**Exercise material:**
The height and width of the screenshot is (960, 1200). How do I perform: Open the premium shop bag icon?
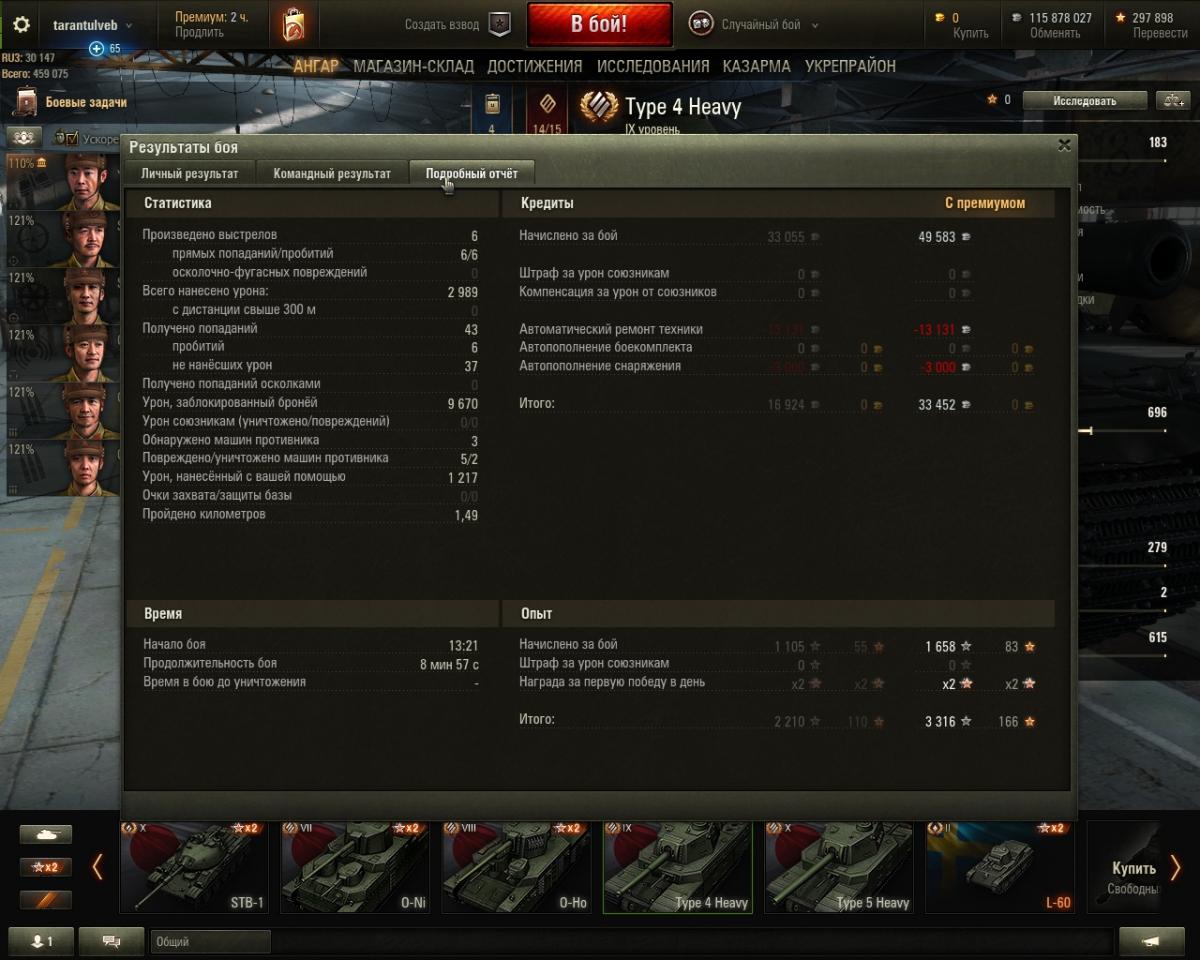point(294,24)
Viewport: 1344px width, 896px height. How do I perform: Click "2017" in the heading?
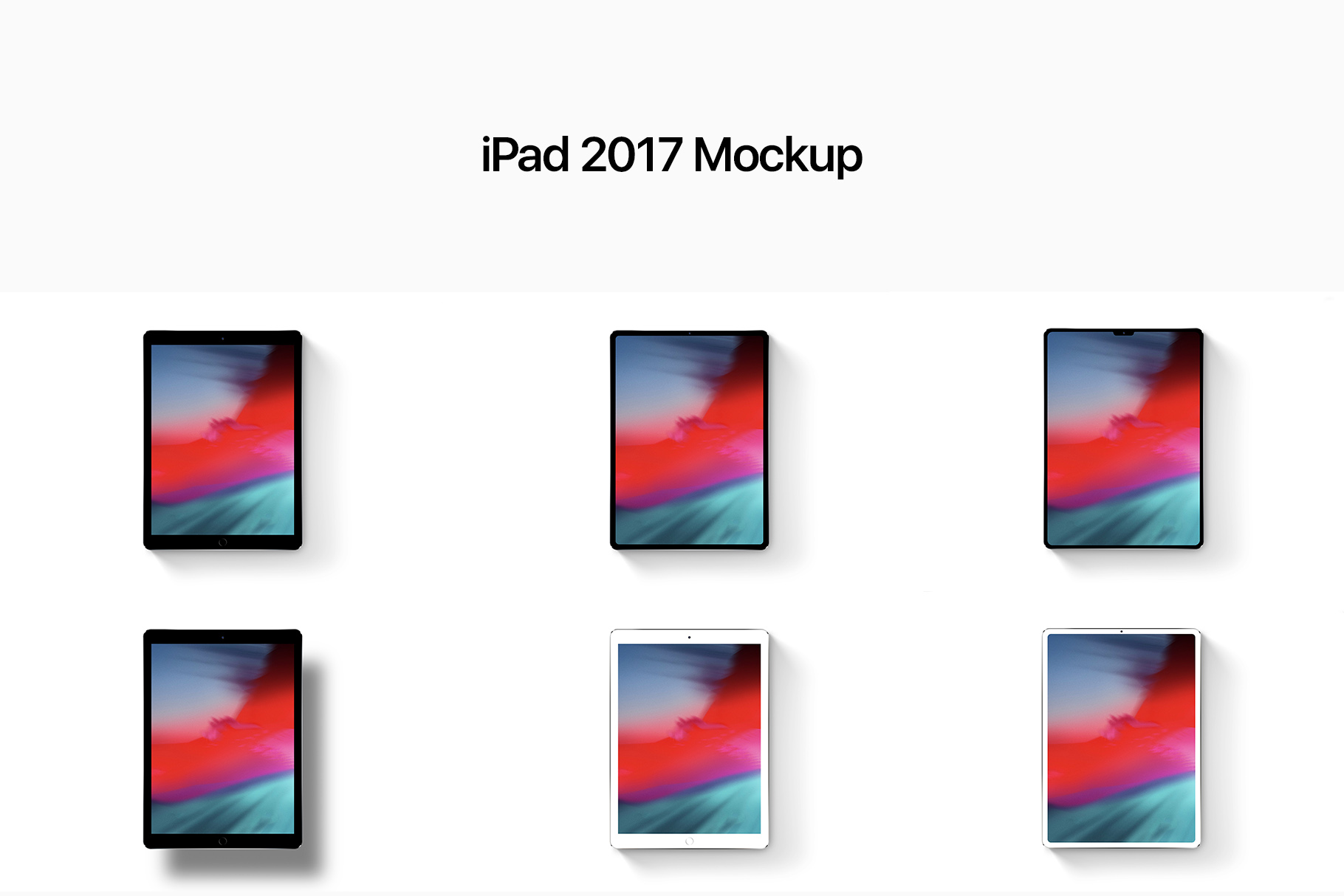(631, 155)
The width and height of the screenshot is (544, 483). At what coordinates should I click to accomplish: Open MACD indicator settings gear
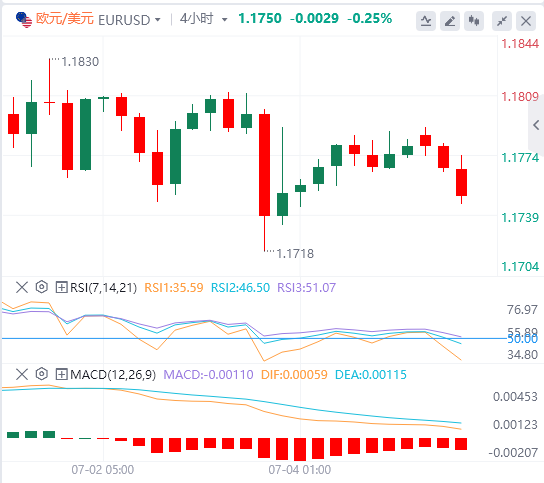pyautogui.click(x=42, y=374)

**Problem requirements:**
Write the records out again in full, exactly, and skip every picture.

**Solution:**
The height and width of the screenshot is (960, 1200). How do I perform: Open the premium shop bag icon?
point(294,24)
Viewport: 1344px width, 896px height. How do I perform: Click "2017" in the heading?
(631, 155)
The width and height of the screenshot is (544, 483). At what coordinates should I click to accomplish: Open MACD indicator settings gear
pyautogui.click(x=42, y=374)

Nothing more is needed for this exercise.